- From: Garrett Smith <dhtmlkitchen@gmail.com>
- Date: Tue, 8 Jan 2008 15:18:47 -0800
- To: "Alex Mogilevsky" <alexmog@exchange.microsoft.com>
- Cc: "www-style@w3.org" <www-style@w3.org>, "Sam Fortiner" <samfort@microsoft.com>, "Harel Williams" <harelw@microsoft.com>, "Scott Dickens" <sdickens@exchange.microsoft.com>
What happens with the initial containing block? What about the viewport's scrollbar?
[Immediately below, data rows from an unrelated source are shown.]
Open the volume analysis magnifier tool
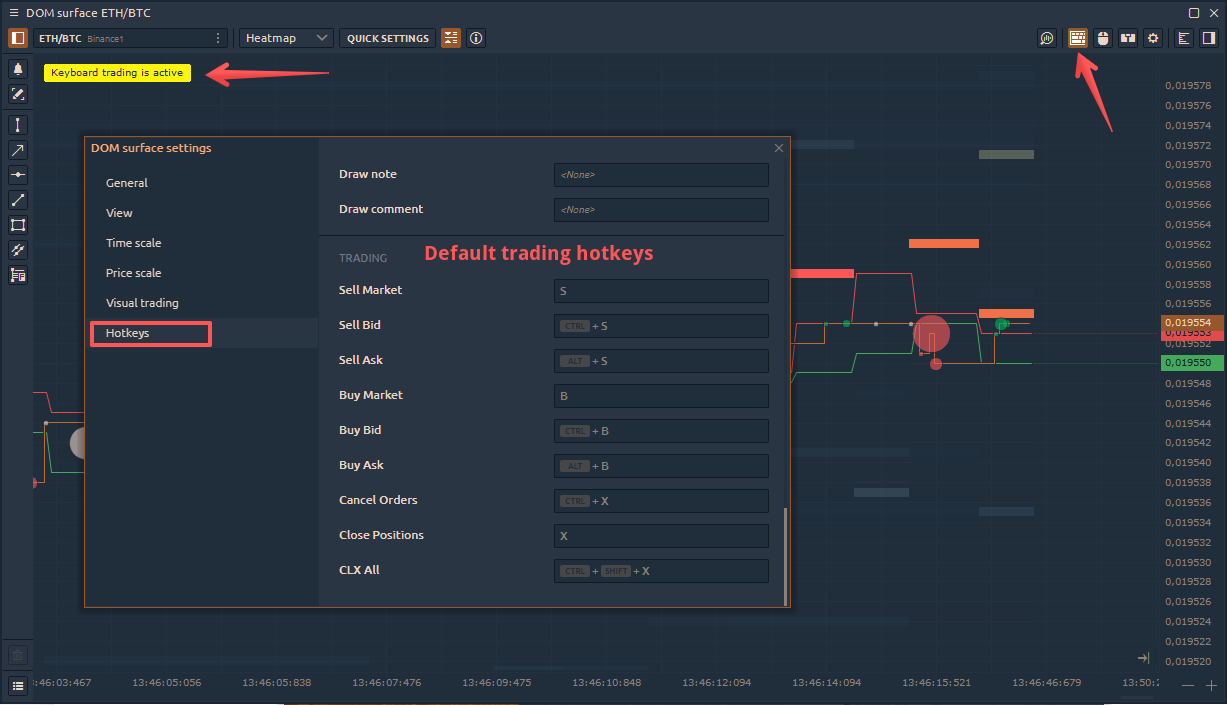 tap(1047, 38)
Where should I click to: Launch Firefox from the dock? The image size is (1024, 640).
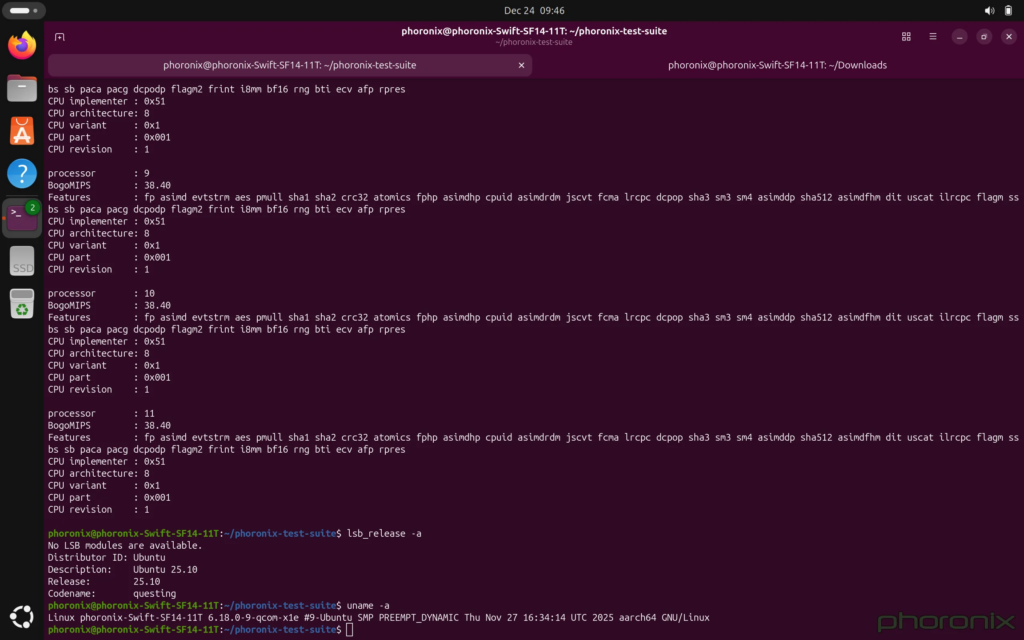tap(22, 45)
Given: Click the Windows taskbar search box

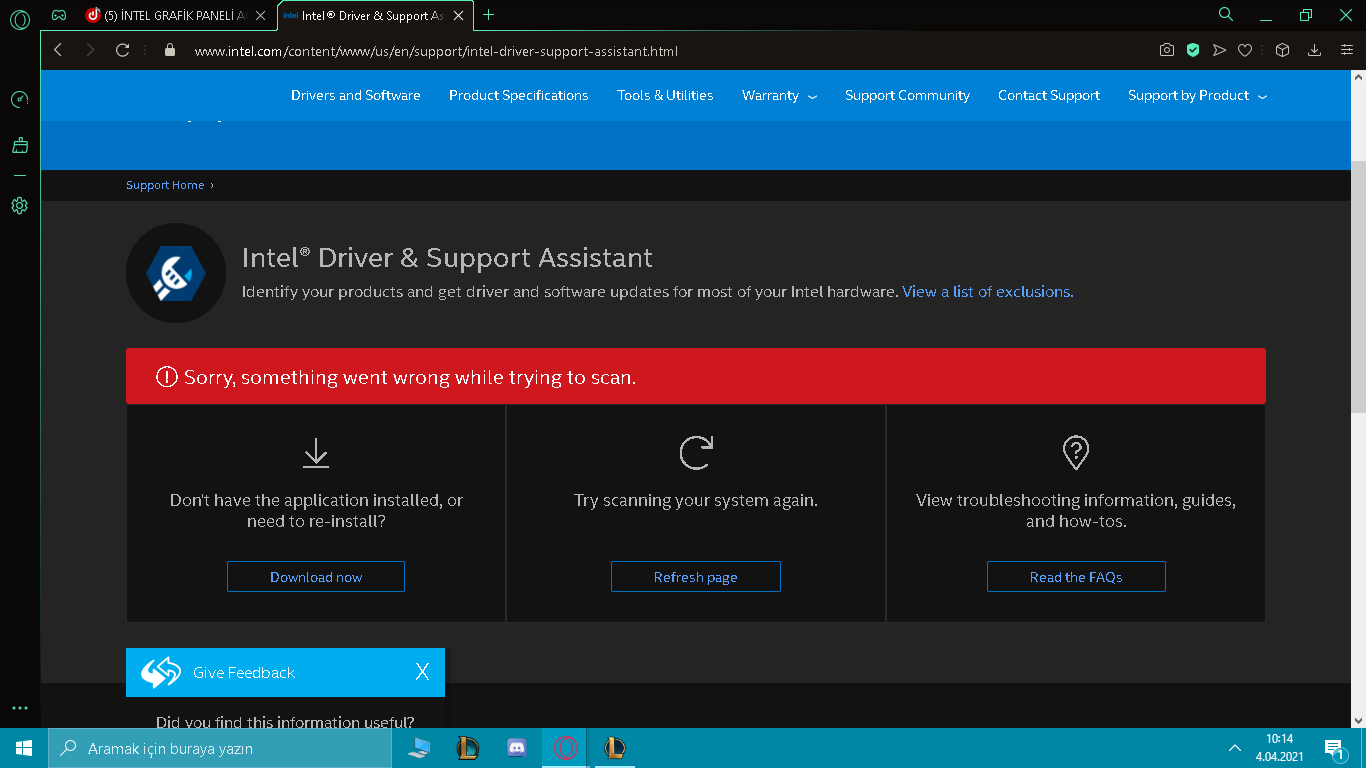Looking at the screenshot, I should 220,748.
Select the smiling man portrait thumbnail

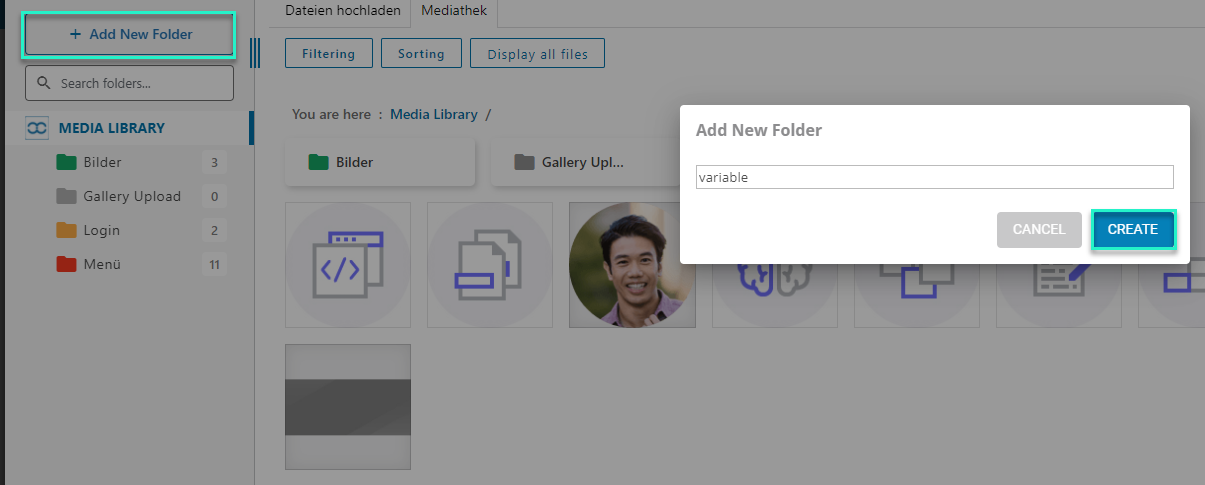coord(632,265)
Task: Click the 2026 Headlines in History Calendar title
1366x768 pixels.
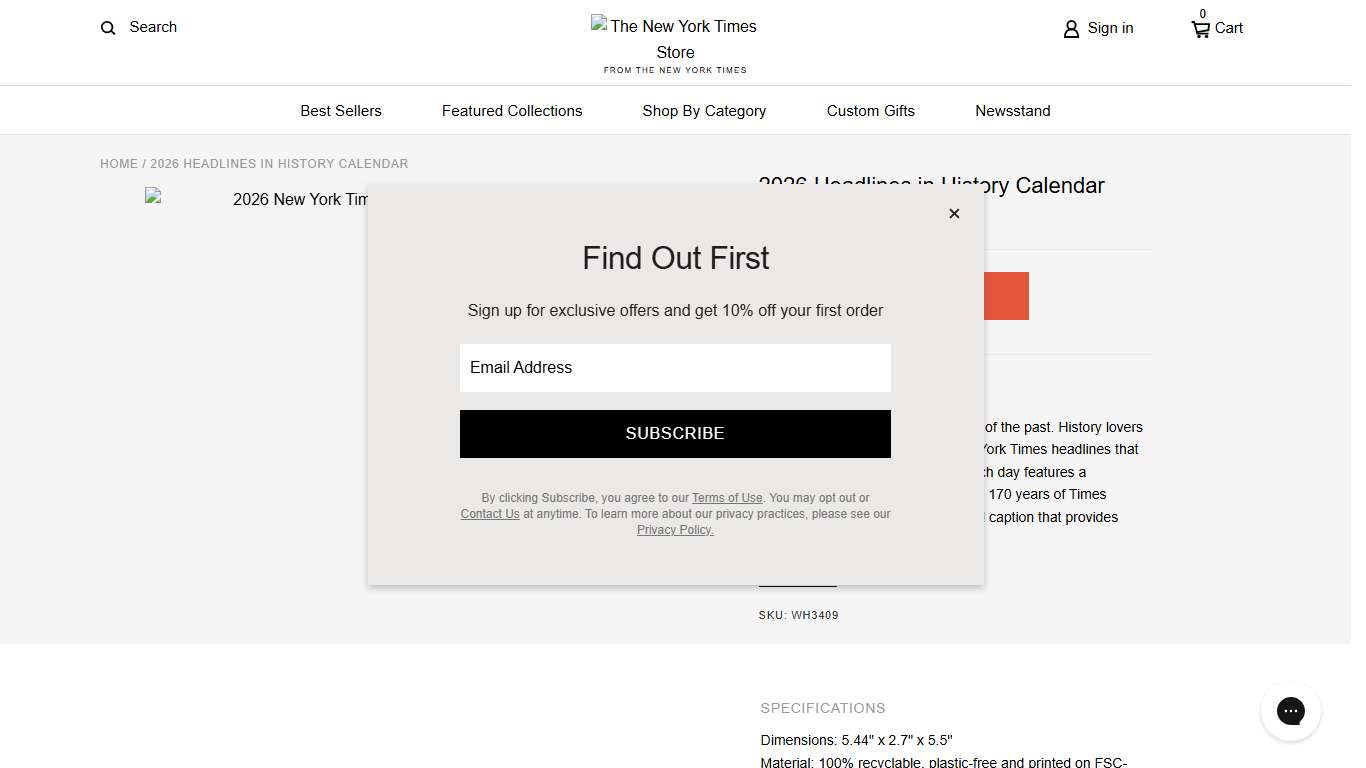Action: click(x=932, y=186)
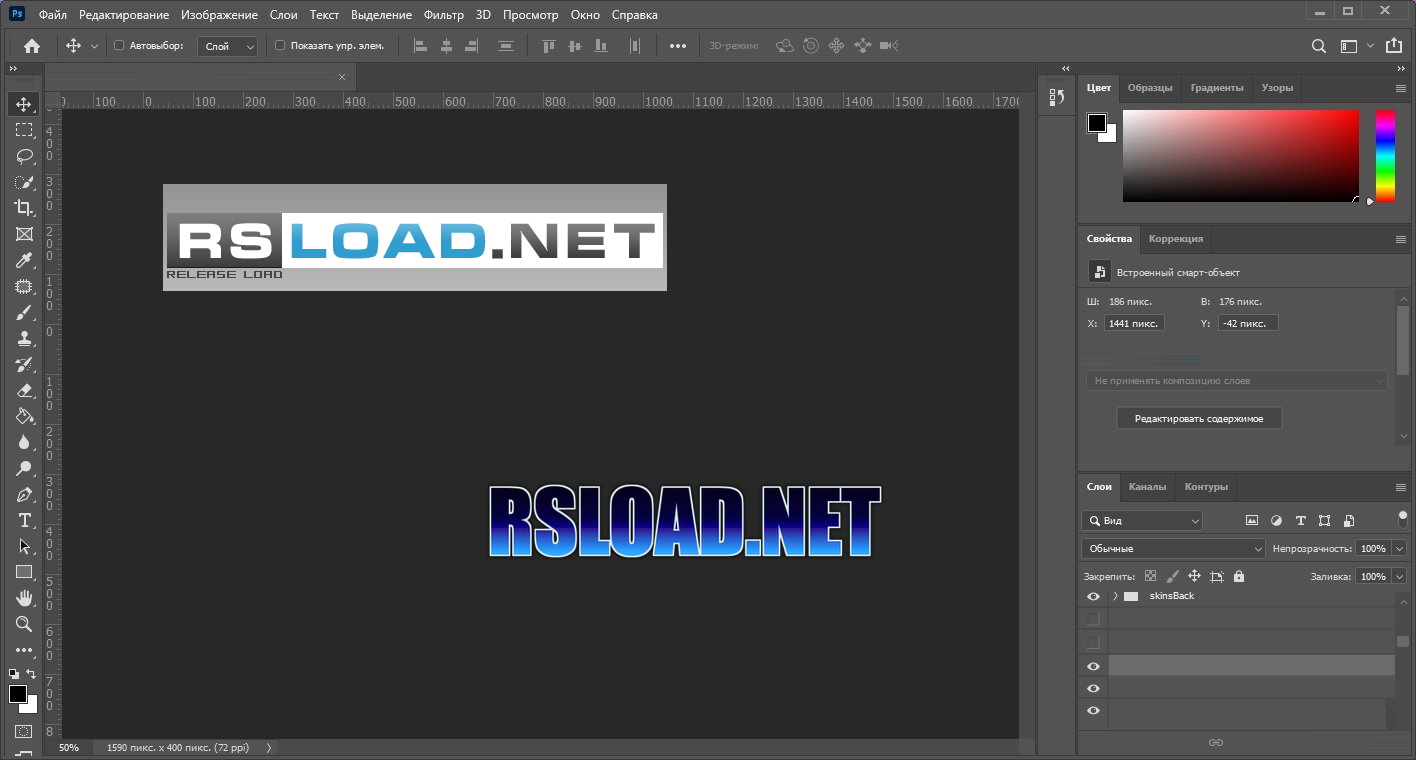Check the Показать упр. элем. checkbox
Image resolution: width=1416 pixels, height=760 pixels.
[x=280, y=46]
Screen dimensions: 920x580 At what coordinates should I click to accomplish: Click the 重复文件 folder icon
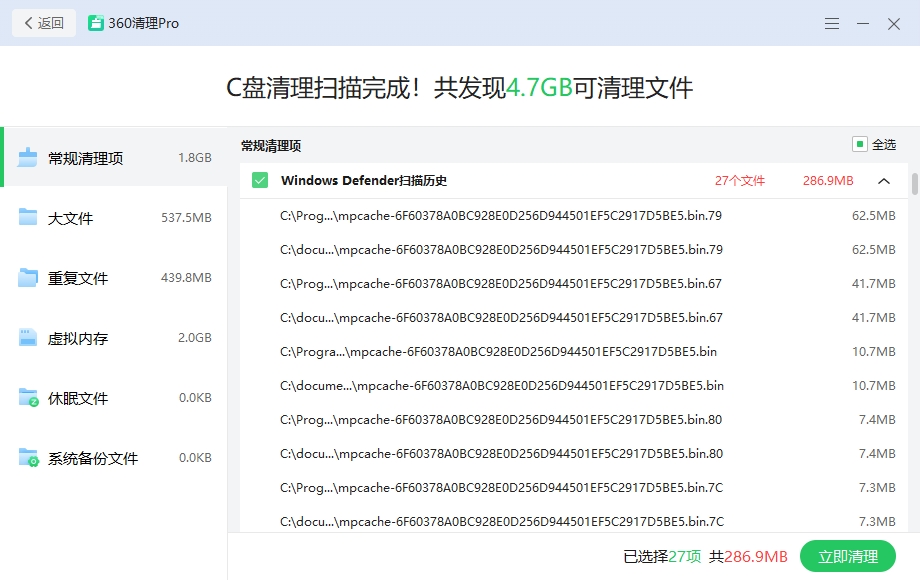coord(28,278)
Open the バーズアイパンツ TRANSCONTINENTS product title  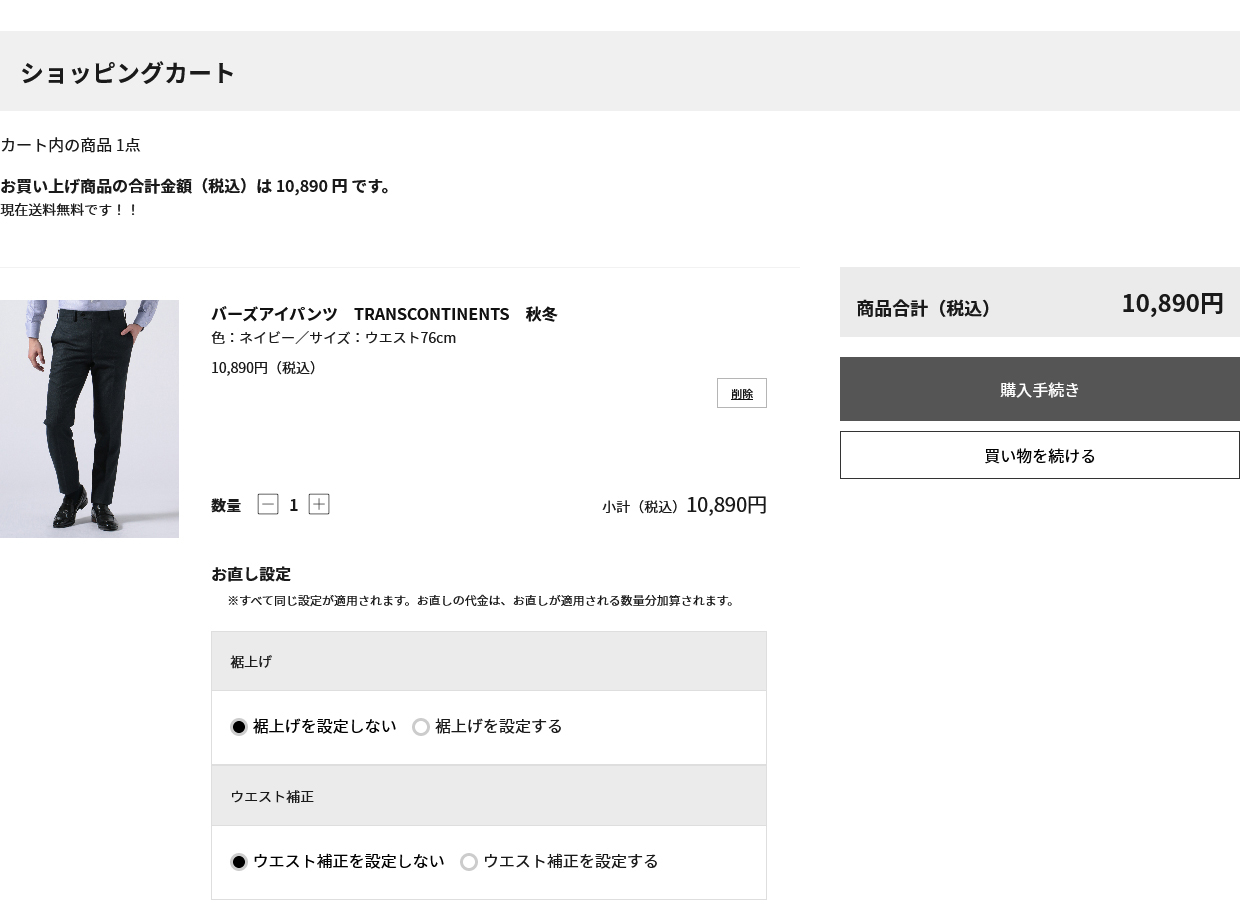(384, 314)
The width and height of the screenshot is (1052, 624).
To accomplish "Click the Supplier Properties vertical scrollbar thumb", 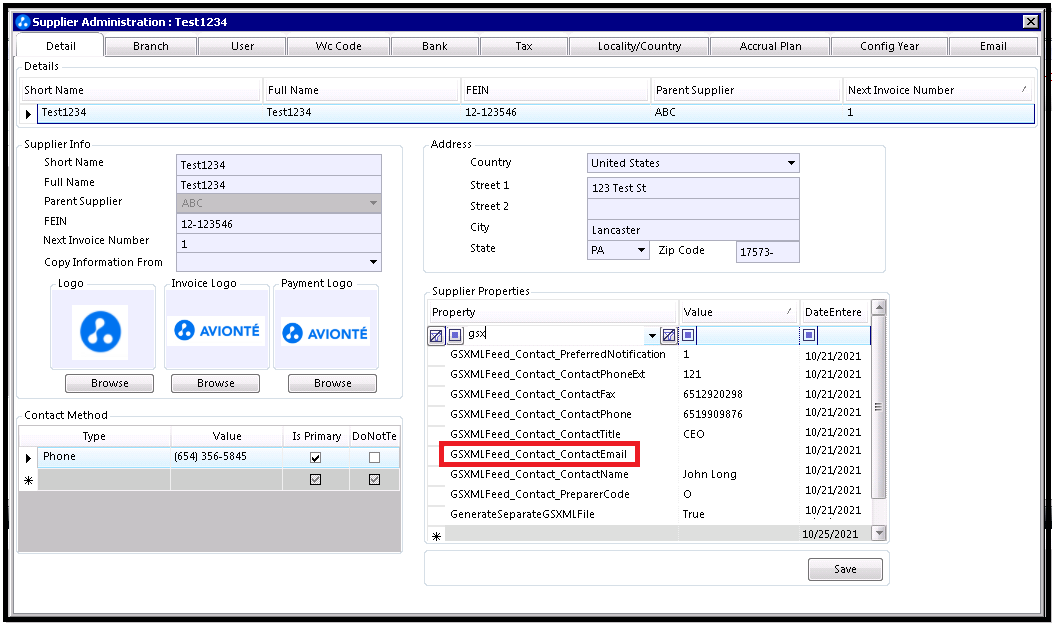I will pyautogui.click(x=878, y=407).
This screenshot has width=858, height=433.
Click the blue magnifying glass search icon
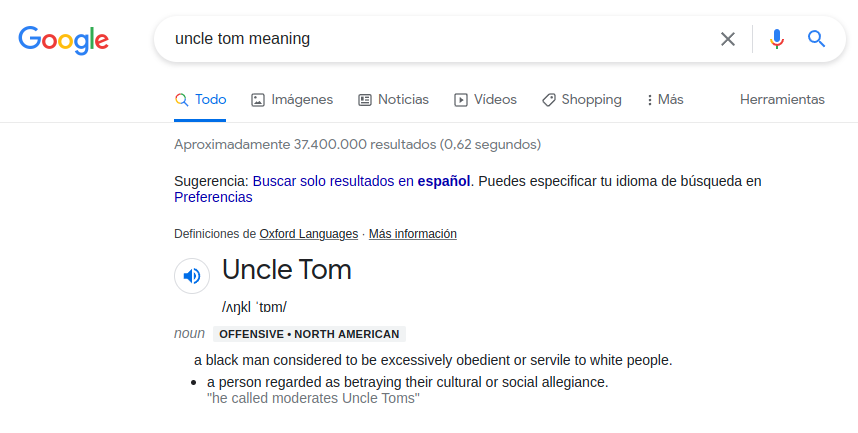click(816, 39)
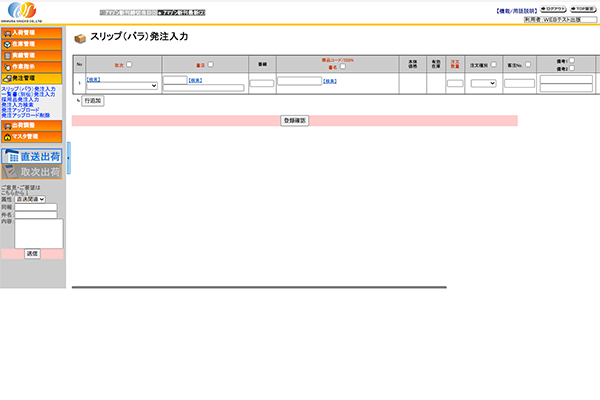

On Dec 21, 2007 12:36 PM, Alex Mogilevsky <alexmog@exchange.microsoft.com> wrote: > > > > > We are trying to understand the standard rules for sizing with > overflow:scroll. > > > > Per the CSS 2.1 spec, section 11.1.1, there is a reference to exactly where > the scrollbar goes as well as a reference to how the scrollbar impacts the > box model calculations: > > > > In the case of a scrollbar being placed on an edge of the element's box, it > should be inserted between the inner border edge and the outer padding edge. > The space taken up by the scrollbars affects the computation of the > dimensions in the rendering model. > > > > The visual model formatting details has details such as the following in > 10.3.3 for Block-level, non-replaced elements in normal flow: > > > > 'margin-left' + 'border-left-width' + 'padding-left' + 'width' + > 'padding-right' + 'border-right-width' + 'margin-right' + scrollbar width > (if any) = width of containing block > > > > None of the above rules appear to suggest that specified 'width' is changed > when scrollbar is present and the settings are otherwise not overspecified. > > > > However the attached example is rendered identical in all browsers we try. > Is there something in the spec that requires subtracting scrollbar width > from 'width', or is there language elsewhere which gives UA freedom to do > so? > > > > Thanks > > Alex -- Monkey, so they say, is the root of all people today.